The terms “investment grade” and “speculative grade” describe the categories “AAA” to “BBB” (investment grade) and “BB” to “D” (speculative grade). “Investment grade” categories indicate relatively low to moderate credit risk, while ratings in the “speculative” categories either signal a higher level of credit risk or that a default has already occurred.
The Country Ceiling for Lesotho has been affirmed at “A-“ and the short-term foreign currency IDR at ‘B’.
According to Fitch, Lesotho’s “BB-” rating is supported by its currency peg to the South African rand, which has contributed to a stable macro environment, including moderate inflation. Gross Domestic Product (GDP) growth has been resilient despite a volatile external and domestic environment. The agency notes that Lesotho’s dependence on volatile South African Customs Unions (SACU) revenues is a weakness.
At 42 percent of GDP, government debt is slightly above the ‘BB’ median, but Lesotho remains a net external creditor. According to Fitch, the Kingdom’s “BB-” IDRs can be attributed to the recent tensions which add to the political risk in a country with a short democratic history and periodical military involvement in politics.
Discord within the coalition government led to open confrontation between the army and the police in August and Prime Minister Thomas Thabane temporarily fleeing the country after some members of the Lesotho Defence Force had stormed three key Maseru police stations, in what the premier later said was an attempted coup.
Regional mediation, led by South African Vice-President, Cyril Ramaphosa, resulted in an agreement by all parties to hold early elections in February 2015.

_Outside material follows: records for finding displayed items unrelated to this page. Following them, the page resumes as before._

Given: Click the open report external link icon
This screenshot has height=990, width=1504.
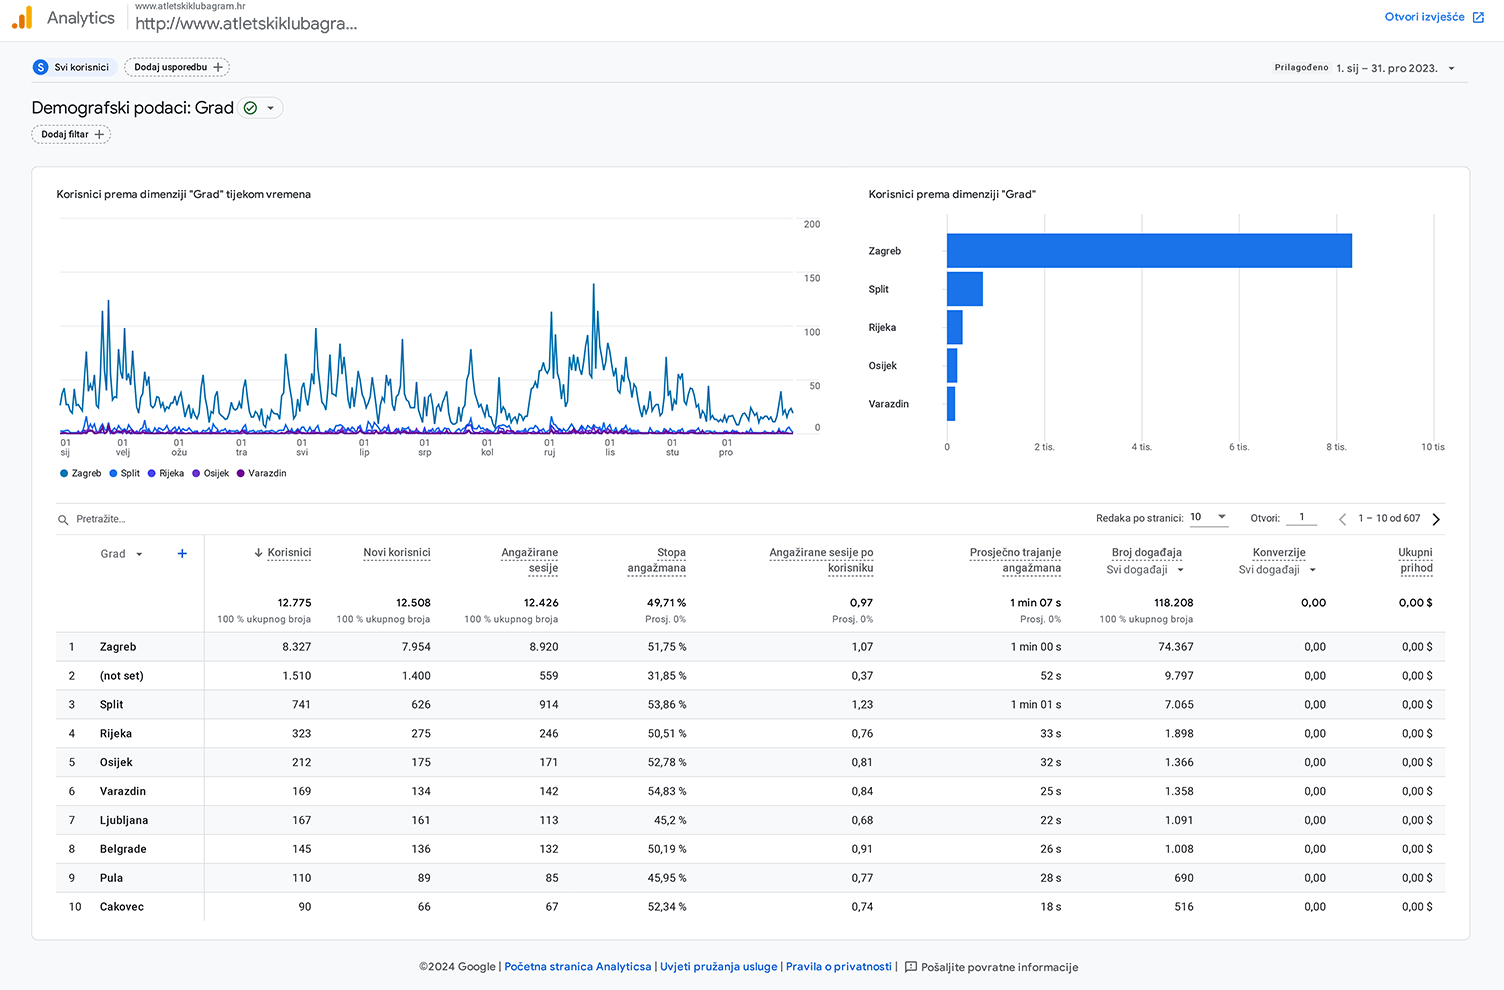Looking at the screenshot, I should pos(1478,17).
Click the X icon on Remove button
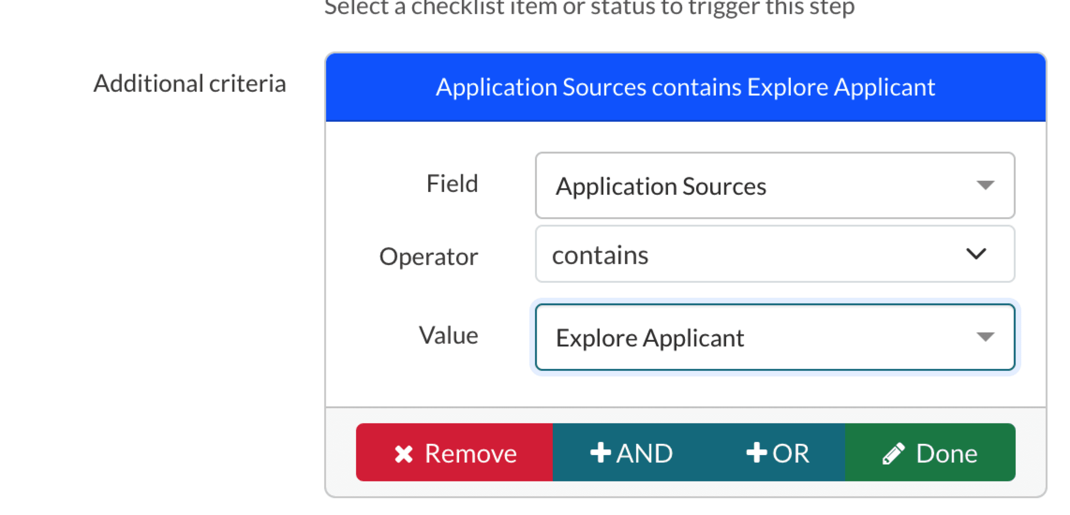This screenshot has width=1070, height=515. click(403, 454)
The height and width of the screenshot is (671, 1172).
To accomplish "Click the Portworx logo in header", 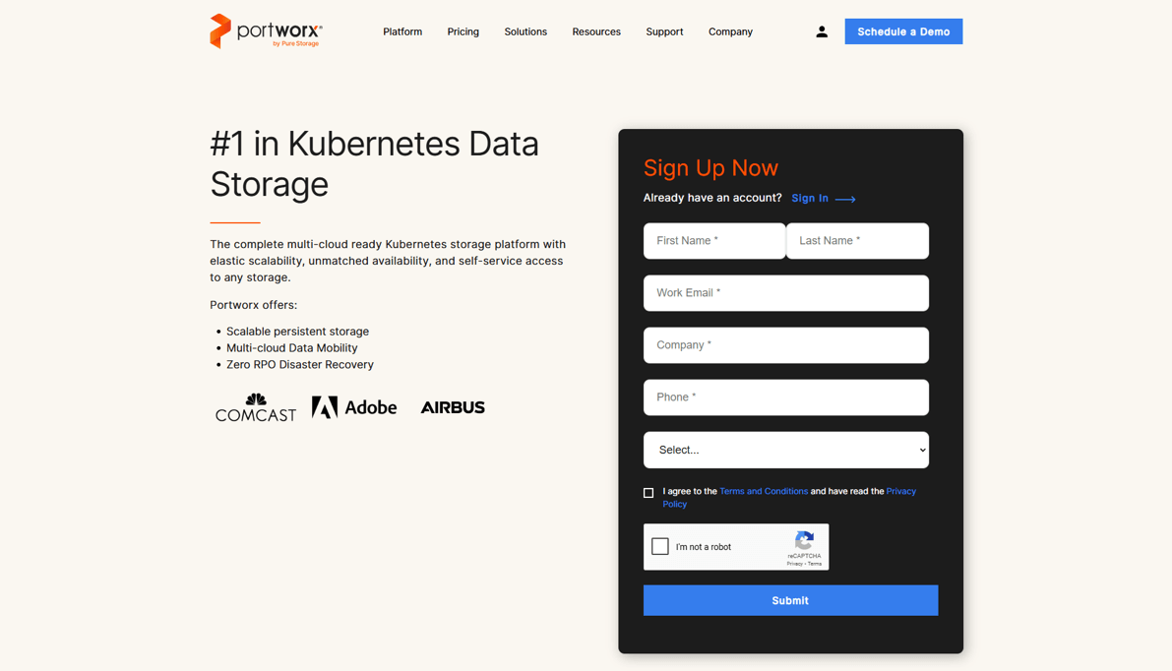I will point(266,31).

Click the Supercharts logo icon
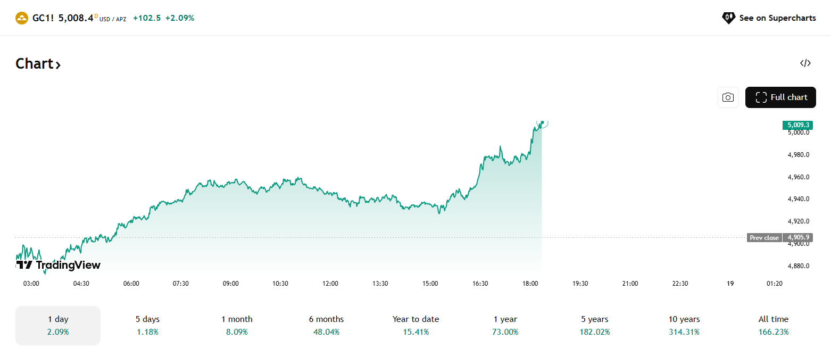click(728, 18)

The agency warns that if the early 2015 election does not lead to normalisation of the political situation, it could lead to negative rating pressure if it affects macro stability, GDP growth and potentially external financial support from the international community. Despite Fitch’s baseline scenario being for an orderly resolution of the impasse, it expects the political crisis to affect confidence in the economy and GDP growth to slow to three percent in 2014, from 5.8 percent in 2013.
The agency expects growth to pick up in the medium-term, to five percent in 2015 and 5.5 percent in 2016 supported notably by the construction of the Lesotho Highland Water Project (LHWP). Fitch’s baseline assumes the renewal of the African Growth and Opportunity Act (AGOA), which provides preferential access to the US market for Lesotho’s textiles, which is 12 percent of the Kingdom’s GDP, in 2015. Non-renewal, it adds, would result in lower GDP growth.

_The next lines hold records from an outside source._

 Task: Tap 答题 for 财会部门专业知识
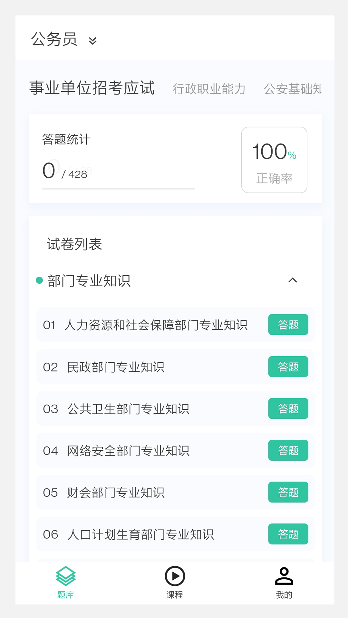(x=288, y=492)
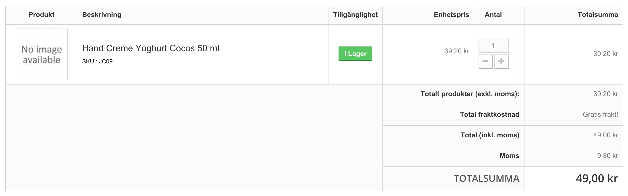Click the Produkt column header
This screenshot has width=628, height=196.
pyautogui.click(x=41, y=15)
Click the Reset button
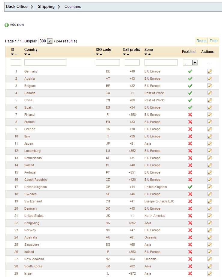 pyautogui.click(x=201, y=41)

Meanwhile, Fitch forecasts the budget deficit widening to 2.2 percent of GDP in fiscal year 2015, which ends in March 2015, from 1.2 percent of GDP, reflecting the impact of the slower economy on tax receipts.
The agency also expects the deficit to remain around two percent of GDP in the medium-term and public debt to decline as a percentage of GDP, to 40 percent by FY17 (from 42 percent in FY14).

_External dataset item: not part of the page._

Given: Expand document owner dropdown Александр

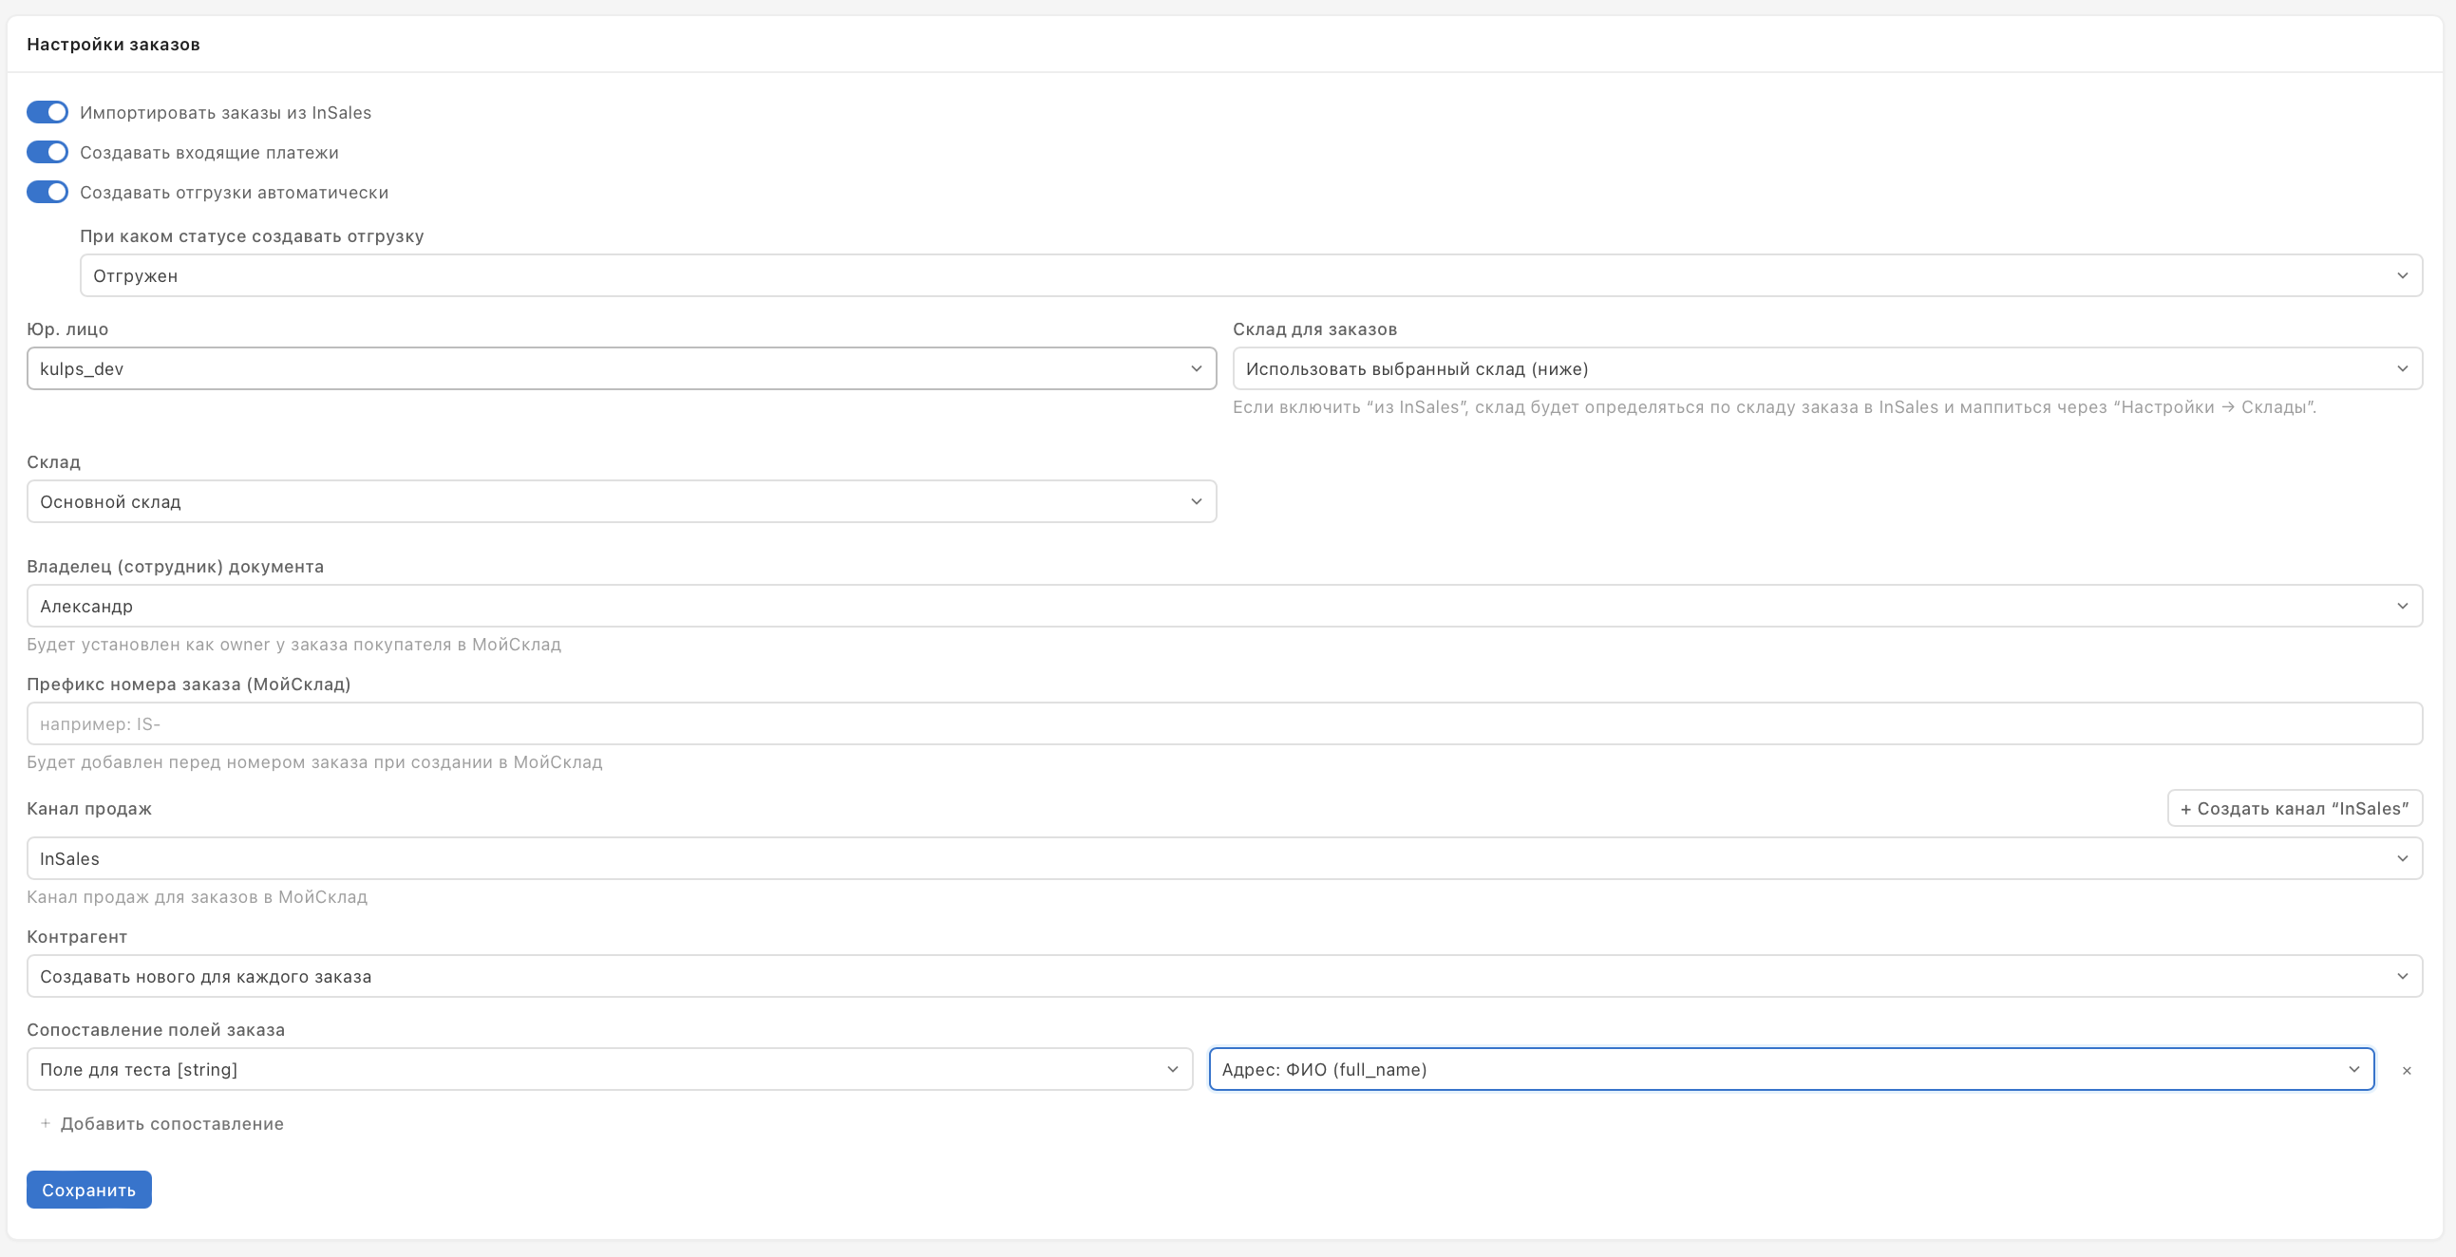Looking at the screenshot, I should (1223, 606).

Fitch expects the current account to widen to negative 4.5 percent of GDP in 2014 from negative 1.2 percent of GDP in 2013 due to a higher trade deficit and continuing weak global environment. The agency expects the current account will deteriorate in the medium-term as investment projects funded by government external borrowing accelerate. The higher external imbalance will weigh on official reserves, expected to drop to 3.8 months of current account payments by 2016, from 4.6 in 2014.
On a positive note, the agency foresees further progress in developing tax receipts that lessen dependence on SACU revenues. Sustained high GDP growth, Fitch noted, would be supported by an improvement in the business environment and diversification in the economy.